§ **Exercise**
From the text on Juno's flybys of Io, return everything from "This marks the" down to "Ganymede and Europa.", copied word for word.

§ **Given passage**
— BEGIN —

Capturing the north polar expanse of Jupiter’s moon Io, this striking image, taken by NASA’s Juno on October 15, unveils three previously unseen mountain peaks near the day-night border. Juno, with 56 flybys of Jupiter under its belt, has meticulously documented close encounters with three of the gas giant’s largest moons.
A significant milestone awaits on Saturday, December 30, as Juno embarks on the closest flyby of Io in over two decades, bringing the spacecraft within approximately 930 miles (1,500 kilometers) of this intensely volcanic moon. This proximity promises a deluge of data, as Juno’s instruments stand poised to glean unprecedented insights from this daring journey.
Juno’s principal investigator, Scott Bolton of the Southwest Research Institute in San Antonio, Texas, underscores the significance of the upcoming Io flyby. By amalgamating data from this close encounter with previous observations, the Juno science team aims to unravel the dynamics of Io’s volcanoes—examining eruption frequency, luminosity, temperature, lava flow evolution, and the correlation between Io’s activity and Jupiter’s magnetosphere-charged particle flow.
This marks the first ultra-close flyby, with another scheduled for February 3, 2024, both bringing Juno within a mere 930 miles (1,500 kilometers) of Io’s surface. From distances ranging between 6,830 miles (11,000 kilometers) and over 62,100 miles (100,000 kilometers), Juno has been diligently monitoring Io’s volcanic activity and has provided unprecedented views of the moon’s polar regions. The spacecraft’s close encounters extend beyond Io, encompassing Jupiter’s icy moons Ganymede and Europa.

— END —

§ **Word and item position data**
— BEGIN —

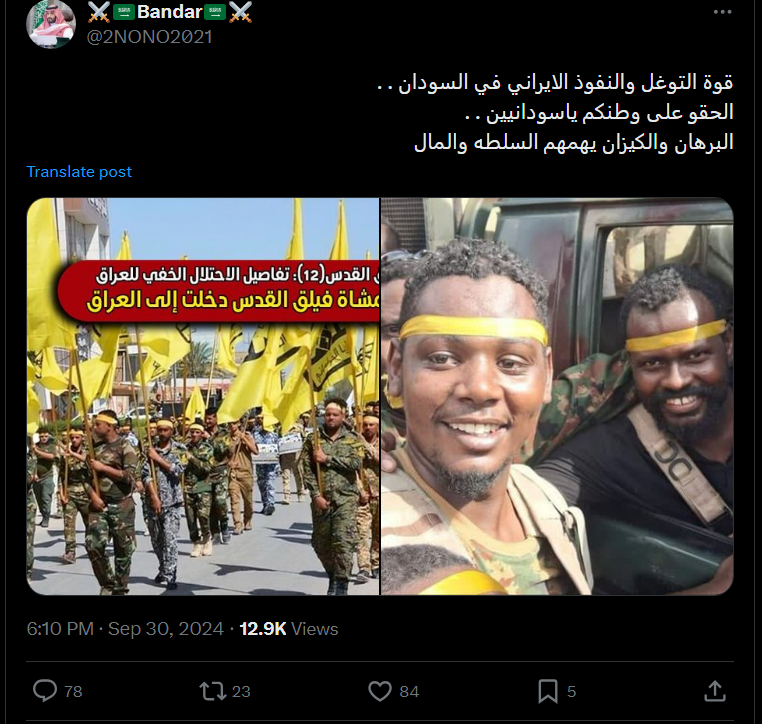
Task: Bookmark this post
Action: pyautogui.click(x=548, y=691)
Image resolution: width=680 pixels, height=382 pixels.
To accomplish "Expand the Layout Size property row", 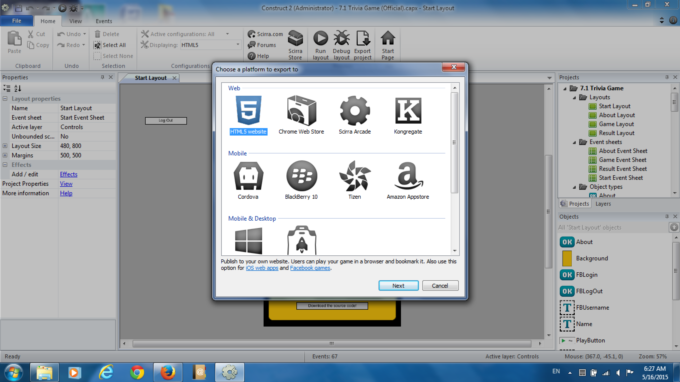I will point(5,146).
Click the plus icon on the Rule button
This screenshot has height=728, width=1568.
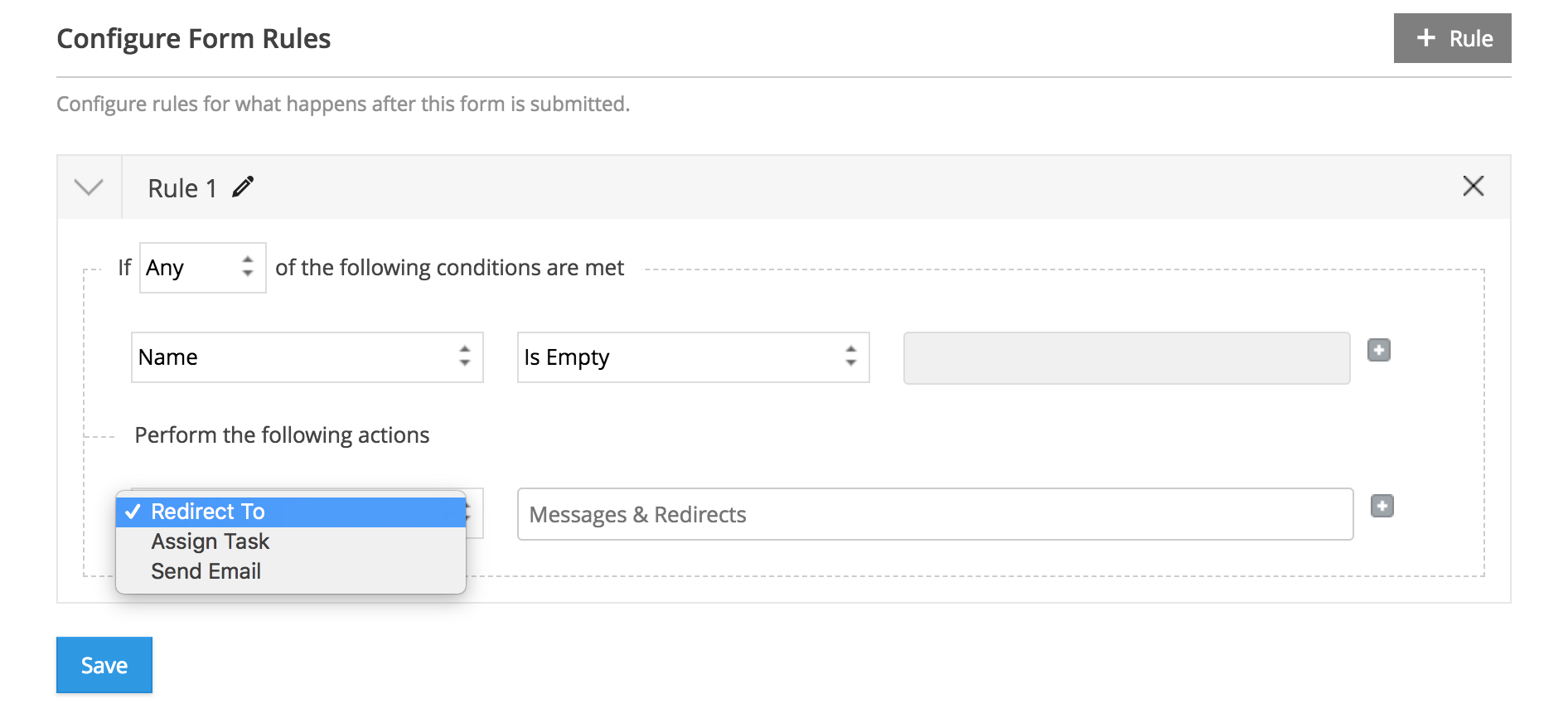(1425, 37)
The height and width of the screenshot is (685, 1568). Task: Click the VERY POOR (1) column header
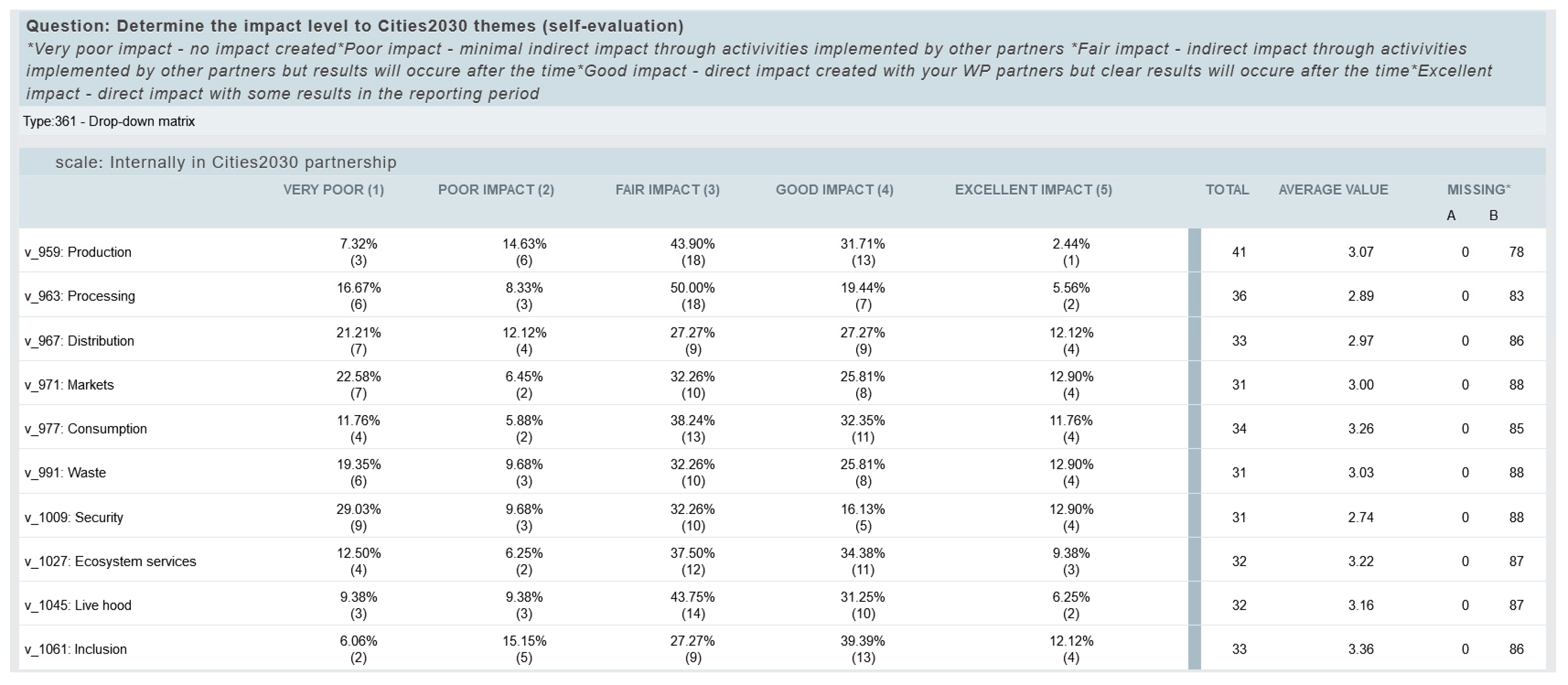(333, 190)
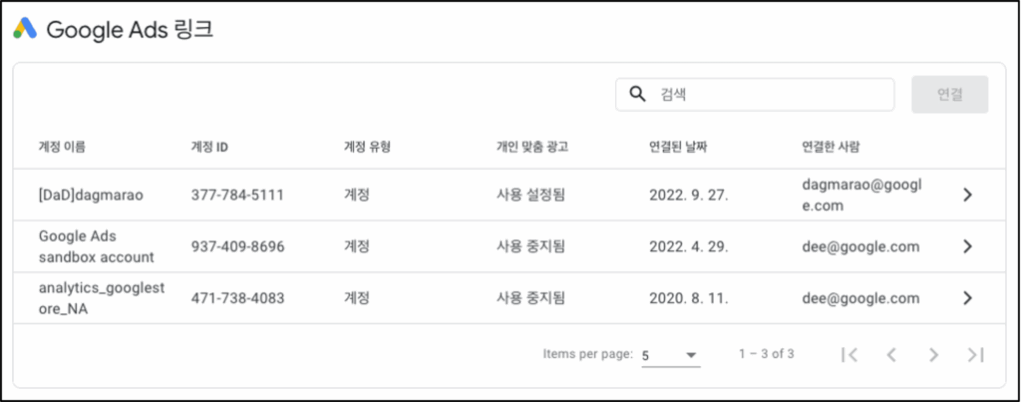Open details chevron for [DaD]dagmarao row

[x=968, y=195]
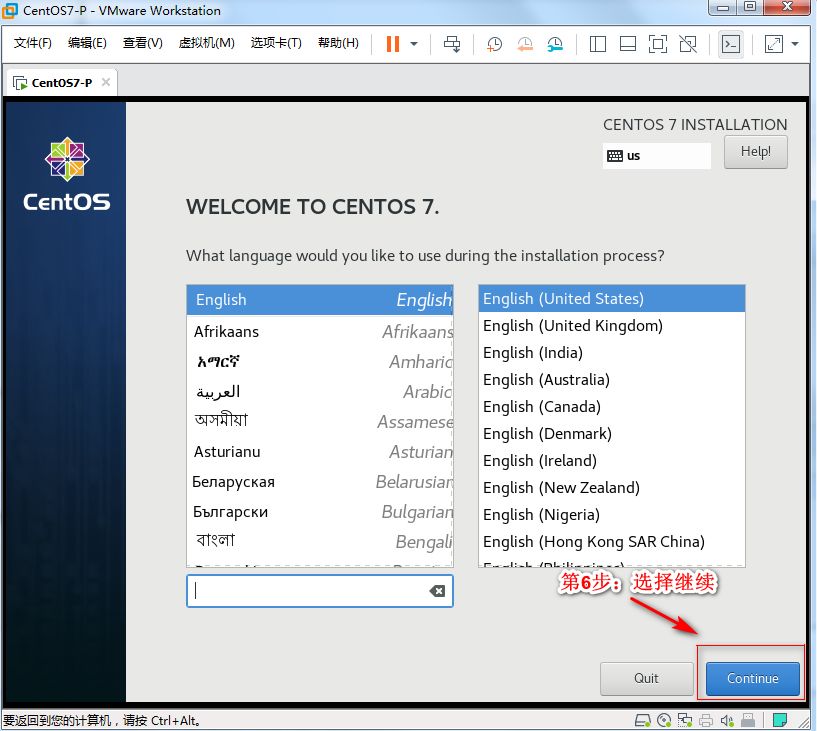Toggle the library sidebar panel
Viewport: 817px width, 731px height.
pos(597,44)
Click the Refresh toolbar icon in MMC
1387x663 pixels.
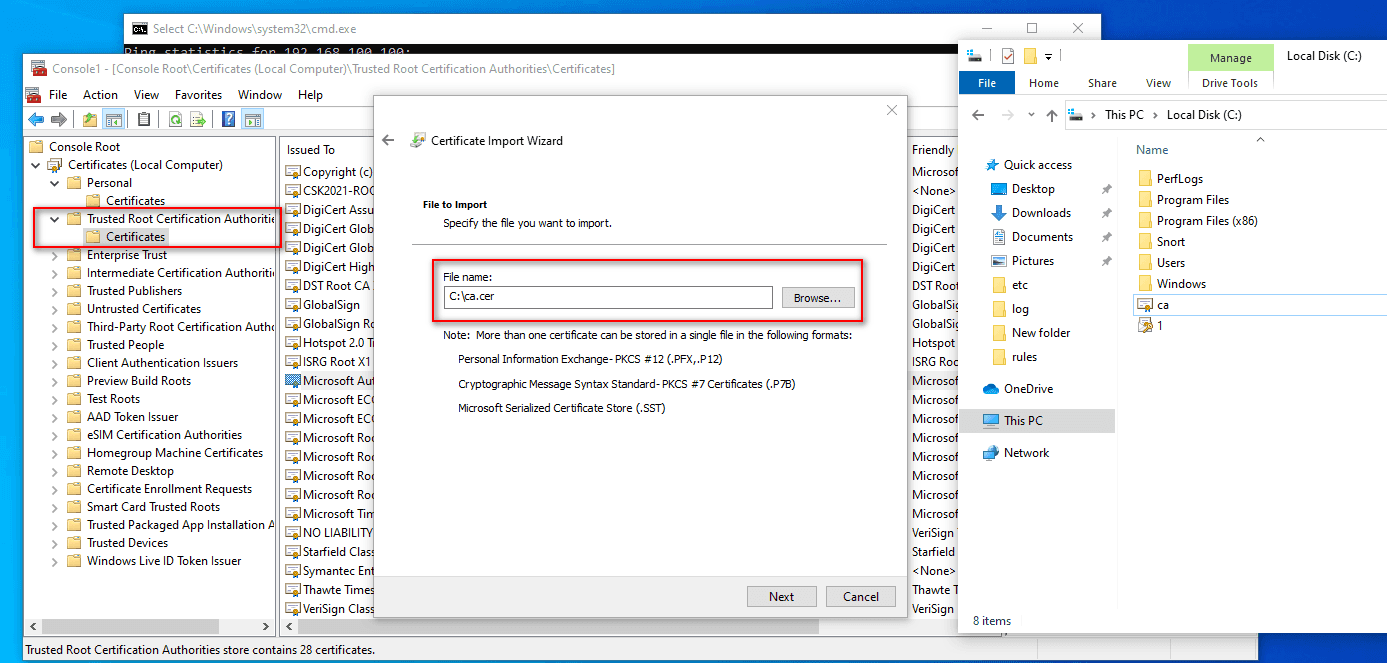pyautogui.click(x=175, y=120)
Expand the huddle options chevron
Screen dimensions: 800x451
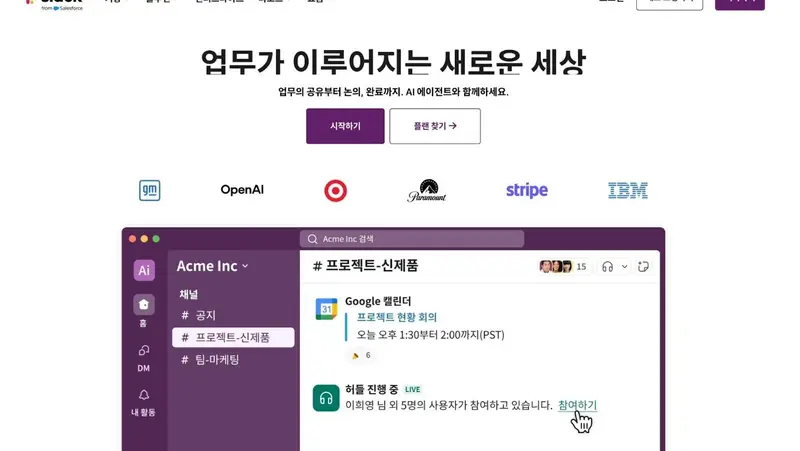point(624,267)
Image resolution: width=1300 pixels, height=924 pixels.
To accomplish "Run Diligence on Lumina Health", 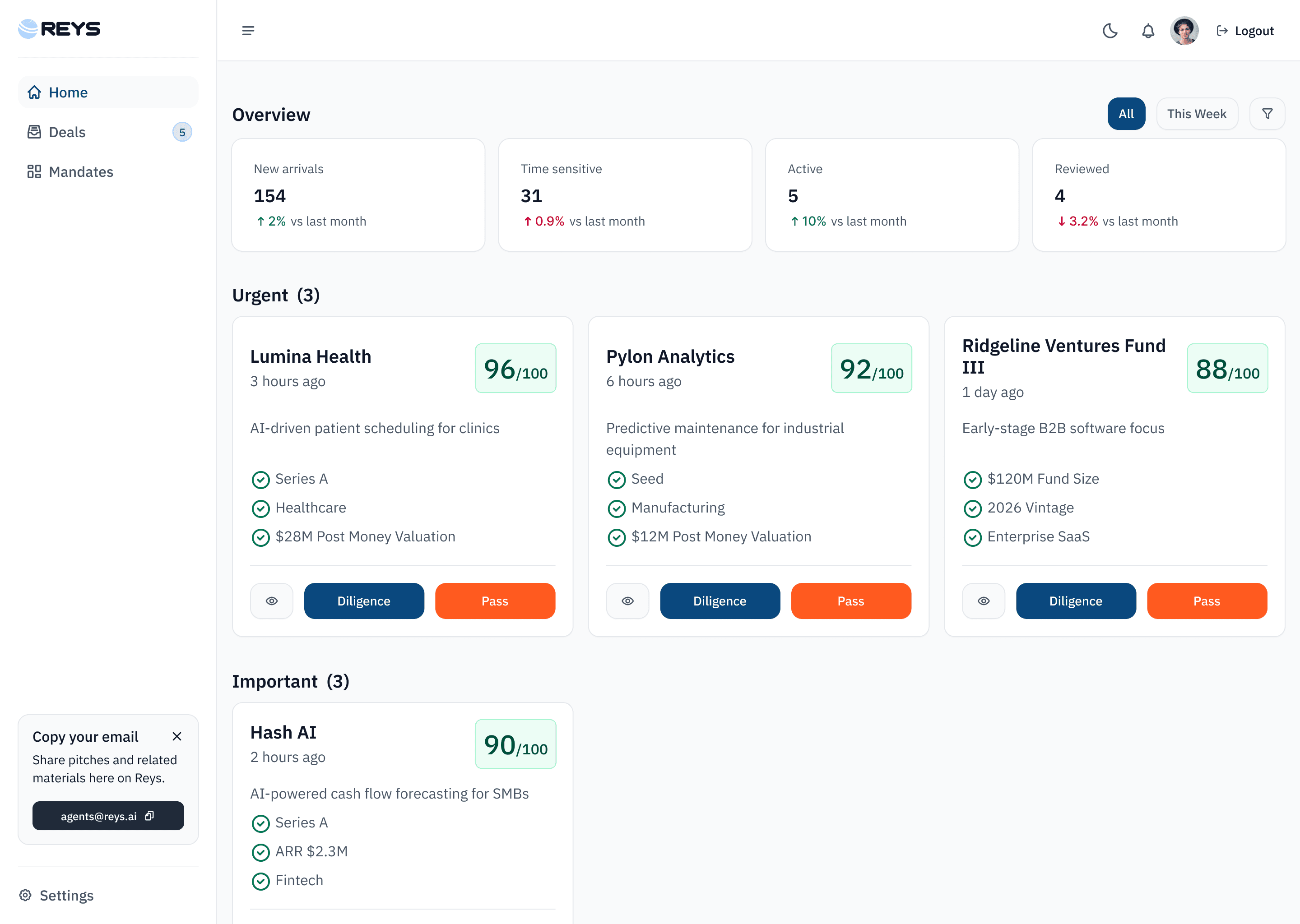I will pyautogui.click(x=364, y=601).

— END —

§ **Reply to the task**
This marks the first ultra-close flyby, with another scheduled for February 3, 2024, both bringing Juno within a mere 930 miles (1,500 kilometers) of Io’s surface. From distances ranging between 6,830 miles (11,000 kilometers) and over 62,100 miles (100,000 kilometers), Juno has been diligently monitoring Io’s volcanic activity and has provided unprecedented views of the moon’s polar regions. The spacecraft’s close encounters extend beyond Io, encompassing Jupiter’s icy moons Ganymede and Europa.